Becoming Unresponsive to Calls
If your dog doesn’t respond to their name, hearing loss could be to blame. However, in some cases, being unresponsive to calls and commands may be a sign of poor care. It can be an indication that the owner has not taken the time to train the dog, or that the dog doesn’t know their name yet. Untreated ear infections can cause hearing loss, too, which is another sign of poor care in dogs. In severe abuse cases, some dogs will “shut down” and become unresponsive to all verbal encouragement.
Hair Matting and Tangling
Perhaps one of the most obvious signs of neglect, matted hair suggests that a dog is not being groomed regularly. If your dog has long hair, be sure to groom them regularly to prevent matting and tangling. Removing these mats and tangles often becomes painful for the dog, and your dog may learn to become defensive if you try to groom them in the future. If your dog has severely matted fur, it may be wise to seek veterinary help – sedation or anesthesia may be necessary as removal can be stressful and uncomfortable.
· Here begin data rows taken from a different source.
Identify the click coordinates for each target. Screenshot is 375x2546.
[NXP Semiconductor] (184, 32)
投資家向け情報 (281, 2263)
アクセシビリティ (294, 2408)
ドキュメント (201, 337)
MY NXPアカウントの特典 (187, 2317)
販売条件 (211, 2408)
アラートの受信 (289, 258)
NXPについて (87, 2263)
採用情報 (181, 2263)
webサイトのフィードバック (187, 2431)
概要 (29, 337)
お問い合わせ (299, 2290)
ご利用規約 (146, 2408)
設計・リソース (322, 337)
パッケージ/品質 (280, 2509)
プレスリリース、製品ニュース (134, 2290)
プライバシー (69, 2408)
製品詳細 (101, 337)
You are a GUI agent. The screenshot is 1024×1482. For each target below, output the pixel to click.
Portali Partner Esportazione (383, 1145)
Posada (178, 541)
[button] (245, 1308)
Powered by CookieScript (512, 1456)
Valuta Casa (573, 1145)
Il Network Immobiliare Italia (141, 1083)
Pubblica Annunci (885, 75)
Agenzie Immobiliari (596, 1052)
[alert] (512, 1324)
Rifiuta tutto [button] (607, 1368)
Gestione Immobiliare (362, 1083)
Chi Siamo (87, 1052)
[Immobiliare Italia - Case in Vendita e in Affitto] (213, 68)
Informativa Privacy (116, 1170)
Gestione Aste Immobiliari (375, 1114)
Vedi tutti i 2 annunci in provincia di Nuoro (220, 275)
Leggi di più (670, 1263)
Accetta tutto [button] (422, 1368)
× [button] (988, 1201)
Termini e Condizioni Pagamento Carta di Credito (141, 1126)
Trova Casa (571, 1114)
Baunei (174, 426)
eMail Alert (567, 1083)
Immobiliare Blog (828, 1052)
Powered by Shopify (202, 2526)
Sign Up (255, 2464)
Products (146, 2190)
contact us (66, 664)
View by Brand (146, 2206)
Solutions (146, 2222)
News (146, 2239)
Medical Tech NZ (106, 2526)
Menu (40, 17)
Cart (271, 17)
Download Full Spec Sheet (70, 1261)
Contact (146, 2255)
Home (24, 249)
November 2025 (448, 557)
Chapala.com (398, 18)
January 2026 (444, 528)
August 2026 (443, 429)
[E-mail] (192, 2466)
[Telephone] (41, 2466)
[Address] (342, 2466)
Flinching When Humans Come Near, Touch Them, or Raise Their Hand
Flinching in response to touch, movement, and perceived threats is a common sign of physical abuse in dogs. A dog will also cower and try to avoid the person, or become very defensive if they have been abused in the past. A dog with severe anxiety may also react defensively to touch and movement. Be sure to only use positive reinforcement with your dog. Never punish them, and never use physical force to correct your dog.
Saliva Becomes Thick and Pasty
For dogs without access to clean water, thick and pasty saliva is a common problem. This is often accompanied by dry and sticky gums. These symptoms are known as xerostomia, a sign of severe dehydration in dogs. Be sure to provide your dog with access to clean, fresh water at all times of day, and take measures to avoid heatstroke too.
Signs of poor care in dogs can be subtle or obvious. Some of the most obvious signs are matting of the coat, flinching and cowering behavior, and problems with the eyes. More subtle signs include unusual drinking behavior and over-grooming. As a responsible and loving dog owner, you want to provide the best care for your furry friend. So, at the first sign that something is wrong, make sure to see a vet right away.